Tuesday, May 12, 2026

Flashback 2007: "Wives think their husbands are stupid"

     


     Before I decided to run a pair of series, metaphors and food, while I was on vacation, I pulled a few chestnuts from the archive, thinking they would serve. Though unneeded, this one is too fun not to share.  I would hesitate to say whether I'm considered more or less stupid now than in 2007. Let's just say, I'm smart enough not to ask.

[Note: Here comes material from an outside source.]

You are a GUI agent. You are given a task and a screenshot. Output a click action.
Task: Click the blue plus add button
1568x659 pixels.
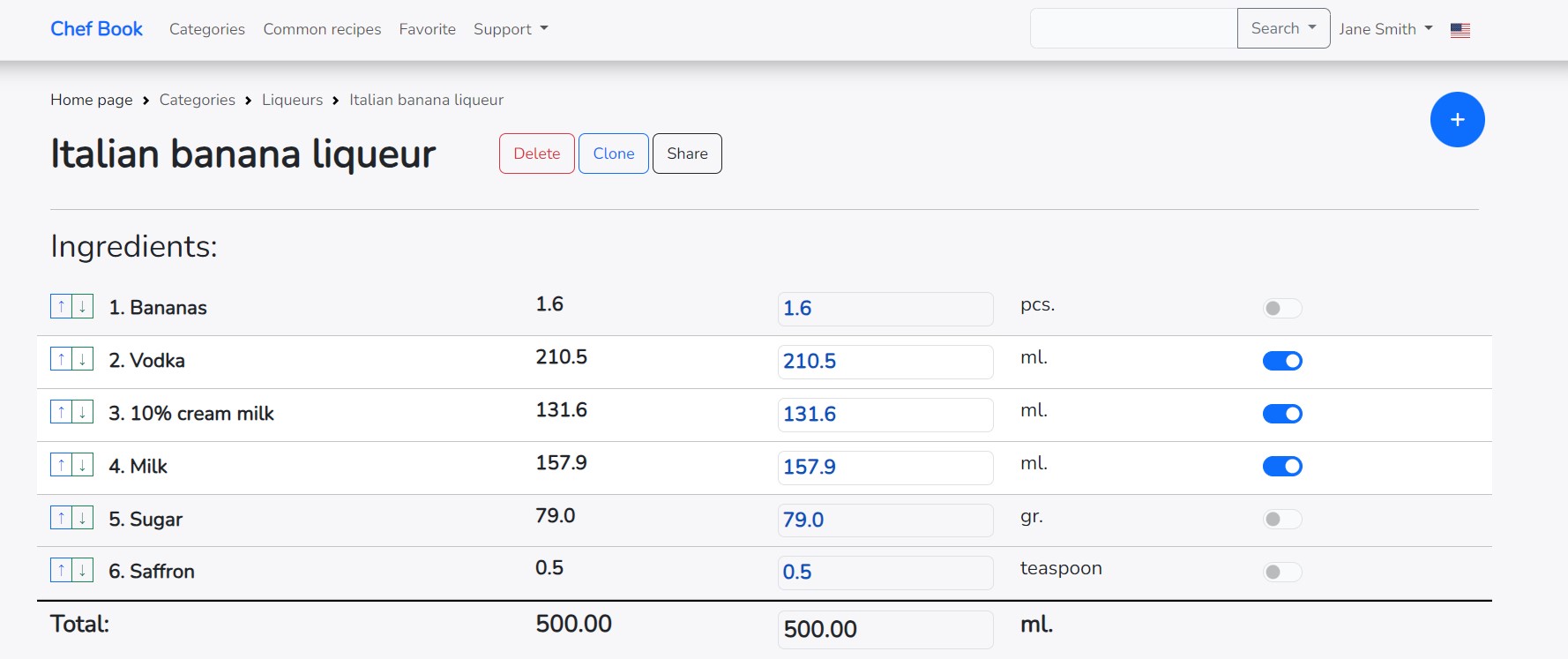point(1457,119)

     Wives think their husbands are stupid. They have to. It's the modern way. If you're a married woman, just try saying to a female friend: "You know my husband, he's so smart. I think he's a genius."Just try. You can't, can you? Not with a straight face. Probably not at all. Your mouth won't form the words — it's as if I asked you to fire off some twisting bit of Gaelic: Is e do bhaile do chaislean.*
     My wife certainly thinks I'm an idiot. Of course, she'll deny it — I can hear her, reading the newspaper at the kitchen table, denying it to the cats, "I do not!" But you do, honey. Remember the light fixtures?
     The light fixtures in our boys' bedrooms? They were plastic — milky white inverted ziggurats from Menard's. Not elegant, but they withstood years of onslaught by flung balls and hacked light sabers and thrown stuffed animals.
     Until they didn't, until they cracked, eventually, then broke apart, beyond repair, in both rooms. I'd like to say that the boys endured the uncovered light bulbs for a year, a not-at-all-pleasant bus-station-at-3-a.m. effect. But it might have been two years. Tempus fugit.
     Eventually we bought new light fixtures — glass, vaguely breastlike affairs with an air of the 1890s — something that fits in with our ancient house. The boxes sat in the guest room for — I don't know — three months. Maybe six. Nine, tops. Waiting for my wife to call an electrician to put them up. I can do things around the house, but draw the line at electricity because Electricity Can Kill You.
     Eventually the sight of the boys in their rooms, squinting at their books under the harsh interrogation blaze of unshielded lights, overwhelmed my caution. I waited until my wife was out, then went about my task.
     Installing a light fixture is not as difficult as I imagined — you unscrew the old one, disconnect the wires, hook up the new one, then screw it in. They looked quite nice, blazing away.
     I could barely wait to show off my handiwork. My wife returned, and I ushered her upstairs. She regarded the new lights.
     "WELL, I HOPE YOU TURNED OFF THE ELECTRICITY!!!!" she cried, with alarm and a hint of rebuke. I was taken aback.
     "If I didn't turn off the electricity," I answered, through gritted teeth, "I'd already be dead."
     Yes, I suppose there are people each year who buy the ranch by working on wiring without first cutting the power. And no, I am not mocking the loss of your uncle, or father, or husband, nor suggesting he is a moron. Tragedies happen.
     But I am right now looking at the instruction sheet for the fixtures. The very first words are: "WARNING: BE SURE THE ELECTRICITY TO THE WIRES YOU ARE WORKING ON ARE SHUT OFF. . . ."
     So not shutting the power off must be an issue . . . there must be people, men, supposedly, husbands, one assumes, who go at copper wires with metal implements while the wires are still hot.
     Maybe the low opinion that wives have of their husbands is not without justification. But jeez, honey. I went to college. I know to cut the power. Give me just a little credit.
     — Originally published in the Sun-Times, Nov. 18, 2007

* "Your home is your castle." I can't believe I printed that, untranslated. Maybe I AM stupid.

12 comments:

  1. There was a running gag on "If Books Could Kill" about Peter not putting up a shelf his wife kept asking him to put up. They eventually moved, and Peter was like, "See? I didn't need to put up the shelf!"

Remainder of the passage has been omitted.